▶ OBJECTIVE: Retype the following data exactly as given, line for line.

** start of DATASET EXCERPTS **

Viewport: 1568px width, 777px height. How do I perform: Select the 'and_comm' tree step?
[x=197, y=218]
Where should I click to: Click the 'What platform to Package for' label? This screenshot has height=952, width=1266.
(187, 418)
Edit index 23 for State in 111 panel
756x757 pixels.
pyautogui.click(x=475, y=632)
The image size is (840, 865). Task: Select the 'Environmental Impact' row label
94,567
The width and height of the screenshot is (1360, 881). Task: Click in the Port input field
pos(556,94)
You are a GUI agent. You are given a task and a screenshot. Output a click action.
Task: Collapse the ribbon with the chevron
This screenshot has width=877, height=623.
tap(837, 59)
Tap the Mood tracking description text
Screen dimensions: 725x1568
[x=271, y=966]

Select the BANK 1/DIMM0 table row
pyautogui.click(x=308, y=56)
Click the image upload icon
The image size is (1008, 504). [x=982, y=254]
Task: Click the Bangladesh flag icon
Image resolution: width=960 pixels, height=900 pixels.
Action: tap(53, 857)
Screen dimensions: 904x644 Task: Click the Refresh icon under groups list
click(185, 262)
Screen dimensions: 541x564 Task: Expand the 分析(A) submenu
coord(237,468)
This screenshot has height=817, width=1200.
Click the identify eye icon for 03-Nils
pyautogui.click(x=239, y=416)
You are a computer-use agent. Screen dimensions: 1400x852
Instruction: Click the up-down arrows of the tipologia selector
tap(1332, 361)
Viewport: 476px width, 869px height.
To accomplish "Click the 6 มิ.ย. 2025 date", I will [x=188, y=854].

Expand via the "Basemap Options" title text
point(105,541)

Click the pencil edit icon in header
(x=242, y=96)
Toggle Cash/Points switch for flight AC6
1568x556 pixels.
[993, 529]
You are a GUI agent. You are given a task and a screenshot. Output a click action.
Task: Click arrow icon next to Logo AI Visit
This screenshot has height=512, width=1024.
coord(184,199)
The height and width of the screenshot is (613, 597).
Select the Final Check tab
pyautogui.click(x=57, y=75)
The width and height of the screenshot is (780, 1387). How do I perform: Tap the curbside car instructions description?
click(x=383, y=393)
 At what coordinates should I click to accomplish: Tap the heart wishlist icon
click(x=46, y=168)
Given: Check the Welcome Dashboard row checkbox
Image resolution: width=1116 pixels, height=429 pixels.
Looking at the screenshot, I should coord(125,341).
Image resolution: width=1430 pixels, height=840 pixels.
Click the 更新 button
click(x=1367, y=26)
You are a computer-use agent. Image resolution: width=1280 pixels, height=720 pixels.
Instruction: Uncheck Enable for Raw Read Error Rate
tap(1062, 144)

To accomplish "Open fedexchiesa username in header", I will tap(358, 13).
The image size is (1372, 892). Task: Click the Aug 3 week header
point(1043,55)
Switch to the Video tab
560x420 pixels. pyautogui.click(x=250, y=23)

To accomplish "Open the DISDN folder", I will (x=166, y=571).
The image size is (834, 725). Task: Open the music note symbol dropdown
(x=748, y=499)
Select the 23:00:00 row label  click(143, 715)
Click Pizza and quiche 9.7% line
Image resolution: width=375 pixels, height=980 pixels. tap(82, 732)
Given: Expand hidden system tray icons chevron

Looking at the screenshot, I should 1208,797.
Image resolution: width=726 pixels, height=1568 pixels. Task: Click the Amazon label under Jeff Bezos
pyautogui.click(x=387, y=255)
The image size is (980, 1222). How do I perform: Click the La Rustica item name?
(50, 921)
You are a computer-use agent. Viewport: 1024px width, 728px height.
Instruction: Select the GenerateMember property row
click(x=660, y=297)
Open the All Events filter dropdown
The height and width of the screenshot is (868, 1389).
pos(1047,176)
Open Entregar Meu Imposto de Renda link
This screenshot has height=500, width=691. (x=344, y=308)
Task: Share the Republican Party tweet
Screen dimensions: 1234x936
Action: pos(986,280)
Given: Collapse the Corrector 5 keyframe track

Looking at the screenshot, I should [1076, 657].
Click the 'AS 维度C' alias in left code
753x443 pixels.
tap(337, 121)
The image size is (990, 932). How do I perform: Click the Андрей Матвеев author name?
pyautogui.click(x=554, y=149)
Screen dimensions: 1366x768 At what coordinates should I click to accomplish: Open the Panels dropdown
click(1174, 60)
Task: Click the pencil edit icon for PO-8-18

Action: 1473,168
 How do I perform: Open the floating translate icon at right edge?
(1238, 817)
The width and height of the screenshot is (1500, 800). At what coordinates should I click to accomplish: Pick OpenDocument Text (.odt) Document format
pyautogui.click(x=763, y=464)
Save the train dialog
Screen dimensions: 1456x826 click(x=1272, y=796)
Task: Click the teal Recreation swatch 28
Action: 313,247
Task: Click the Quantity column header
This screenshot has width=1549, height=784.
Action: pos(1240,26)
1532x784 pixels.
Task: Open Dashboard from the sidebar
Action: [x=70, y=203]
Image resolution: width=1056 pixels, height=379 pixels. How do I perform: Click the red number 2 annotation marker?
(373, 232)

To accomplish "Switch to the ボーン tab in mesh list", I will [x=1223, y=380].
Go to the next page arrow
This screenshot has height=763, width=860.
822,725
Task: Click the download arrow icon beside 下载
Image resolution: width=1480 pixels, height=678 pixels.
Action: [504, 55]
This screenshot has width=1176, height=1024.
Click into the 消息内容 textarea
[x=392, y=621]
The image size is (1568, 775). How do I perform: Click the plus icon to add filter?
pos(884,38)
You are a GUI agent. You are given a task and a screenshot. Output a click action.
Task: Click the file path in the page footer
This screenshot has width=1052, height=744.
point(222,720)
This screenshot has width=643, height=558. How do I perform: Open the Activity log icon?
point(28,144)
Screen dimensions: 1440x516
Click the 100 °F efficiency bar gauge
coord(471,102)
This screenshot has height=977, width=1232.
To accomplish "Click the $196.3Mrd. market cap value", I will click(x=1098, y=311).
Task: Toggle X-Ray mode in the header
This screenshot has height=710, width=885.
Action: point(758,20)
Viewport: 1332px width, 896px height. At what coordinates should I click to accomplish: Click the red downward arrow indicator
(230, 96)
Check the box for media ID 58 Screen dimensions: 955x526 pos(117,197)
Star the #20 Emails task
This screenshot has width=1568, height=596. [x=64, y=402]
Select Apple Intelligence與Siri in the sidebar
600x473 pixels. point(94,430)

** end of DATASET EXCERPTS **

▶ FULL SOLUTION:
Viewport: 1568px width, 777px height. How do I perform: Select the 'and_comm' tree step?
[x=197, y=218]
Where should I click to: Click the 'What platform to Package for' label? This screenshot has height=952, width=1266.
(187, 418)
Edit index 23 for State in 111 panel
756x757 pixels.
pyautogui.click(x=475, y=632)
The image size is (840, 865). Task: Select the 'Environmental Impact' row label
94,567
The width and height of the screenshot is (1360, 881). Task: Click in the Port input field
pos(556,94)
You are a GUI agent. You are given a task and a screenshot. Output a click action.
Task: Collapse the ribbon with the chevron
This screenshot has width=877, height=623.
tap(837, 59)
Tap the Mood tracking description text
Screen dimensions: 725x1568
[x=271, y=966]

Select the BANK 1/DIMM0 table row
pyautogui.click(x=308, y=56)
Click the image upload icon
The image size is (1008, 504). [x=982, y=254]
Task: Click the Bangladesh flag icon
Image resolution: width=960 pixels, height=900 pixels.
Action: tap(53, 857)
Screen dimensions: 904x644 Task: Click the Refresh icon under groups list
click(185, 262)
Screen dimensions: 541x564 Task: Expand the 分析(A) submenu
coord(237,468)
This screenshot has height=817, width=1200.
Click the identify eye icon for 03-Nils
pyautogui.click(x=239, y=416)
You are a computer-use agent. Screen dimensions: 1400x852
Instruction: Click the up-down arrows of the tipologia selector
tap(1332, 361)
Viewport: 476px width, 869px height.
To accomplish "Click the 6 มิ.ย. 2025 date", I will [x=188, y=854].

Expand via the "Basemap Options" title text
point(105,541)

Click the pencil edit icon in header
(x=242, y=96)
Toggle Cash/Points switch for flight AC6
1568x556 pixels.
[993, 529]
You are a GUI agent. You are given a task and a screenshot. Output a click action.
Task: Click arrow icon next to Logo AI Visit
This screenshot has height=512, width=1024.
coord(184,199)
The height and width of the screenshot is (613, 597).
Select the Final Check tab
pyautogui.click(x=57, y=75)
The width and height of the screenshot is (780, 1387). How do I perform: Tap the curbside car instructions description?
click(x=383, y=393)
 At what coordinates should I click to accomplish: Tap the heart wishlist icon
click(x=46, y=168)
Given: Check the Welcome Dashboard row checkbox
Image resolution: width=1116 pixels, height=429 pixels.
Looking at the screenshot, I should coord(125,341).
Image resolution: width=1430 pixels, height=840 pixels.
Click the 更新 button
click(x=1367, y=26)
You are a computer-use agent. Image resolution: width=1280 pixels, height=720 pixels.
Instruction: Uncheck Enable for Raw Read Error Rate
tap(1062, 144)

To accomplish "Open fedexchiesa username in header", I will tap(358, 13).
The image size is (1372, 892). Task: Click the Aug 3 week header
point(1043,55)
Switch to the Video tab
560x420 pixels. pyautogui.click(x=250, y=23)

To accomplish "Open the DISDN folder", I will (x=166, y=571).
The image size is (834, 725). Task: Open the music note symbol dropdown
(x=748, y=499)
Select the 23:00:00 row label  click(143, 715)
Click Pizza and quiche 9.7% line
Image resolution: width=375 pixels, height=980 pixels. tap(82, 732)
Given: Expand hidden system tray icons chevron

Looking at the screenshot, I should 1208,797.
Image resolution: width=726 pixels, height=1568 pixels. Task: Click the Amazon label under Jeff Bezos
pyautogui.click(x=387, y=255)
The image size is (980, 1222). How do I perform: Click the La Rustica item name?
(50, 921)
You are a computer-use agent. Viewport: 1024px width, 728px height.
Instruction: Select the GenerateMember property row
click(x=660, y=297)
Open the All Events filter dropdown
The height and width of the screenshot is (868, 1389).
pos(1047,176)
Open Entregar Meu Imposto de Renda link
This screenshot has height=500, width=691. (x=344, y=308)
Task: Share the Republican Party tweet
Screen dimensions: 1234x936
Action: pos(986,280)
Given: Collapse the Corrector 5 keyframe track

Looking at the screenshot, I should [1076, 657].
Click the 'AS 维度C' alias in left code
753x443 pixels.
tap(337, 121)
The image size is (990, 932). How do I perform: Click the Андрей Матвеев author name?
pyautogui.click(x=554, y=149)
Screen dimensions: 1366x768 At what coordinates should I click to accomplish: Open the Panels dropdown
click(1174, 60)
Task: Click the pencil edit icon for PO-8-18

Action: 1473,168
 How do I perform: Open the floating translate icon at right edge?
(1238, 817)
The width and height of the screenshot is (1500, 800). At what coordinates should I click to accomplish: Pick OpenDocument Text (.odt) Document format
pyautogui.click(x=763, y=464)
Save the train dialog
Screen dimensions: 1456x826 click(x=1272, y=796)
Task: Click the teal Recreation swatch 28
Action: 313,247
Task: Click the Quantity column header
This screenshot has width=1549, height=784.
Action: pos(1240,26)
1532x784 pixels.
Task: Open Dashboard from the sidebar
Action: [x=70, y=203]
Image resolution: width=1056 pixels, height=379 pixels. How do I perform: Click the red number 2 annotation marker?
(373, 232)

To accomplish "Switch to the ボーン tab in mesh list", I will [x=1223, y=380].
Go to the next page arrow
This screenshot has height=763, width=860.
822,725
Task: Click the download arrow icon beside 下载
Image resolution: width=1480 pixels, height=678 pixels.
Action: [504, 55]
This screenshot has width=1176, height=1024.
Click into the 消息内容 textarea
[x=392, y=621]
The image size is (1568, 775). How do I perform: Click the plus icon to add filter?
pos(884,38)
You are a GUI agent. You are given a task and a screenshot. Output a click action.
Task: Click the file path in the page footer
This screenshot has width=1052, height=744.
point(222,720)
This screenshot has width=643, height=558. How do I perform: Open the Activity log icon?
point(28,144)
Screen dimensions: 1440x516
Click the 100 °F efficiency bar gauge
coord(471,102)
This screenshot has height=977, width=1232.
To accomplish "Click the $196.3Mrd. market cap value", I will click(x=1098, y=311).
Task: Toggle X-Ray mode in the header
This screenshot has height=710, width=885.
Action: point(758,20)
Viewport: 1332px width, 896px height. At what coordinates should I click to accomplish: Click the red downward arrow indicator
(230, 96)
Check the box for media ID 58 Screen dimensions: 955x526 pos(117,197)
Star the #20 Emails task
This screenshot has width=1568, height=596. [x=64, y=402]
Select Apple Intelligence與Siri in the sidebar
600x473 pixels. point(94,430)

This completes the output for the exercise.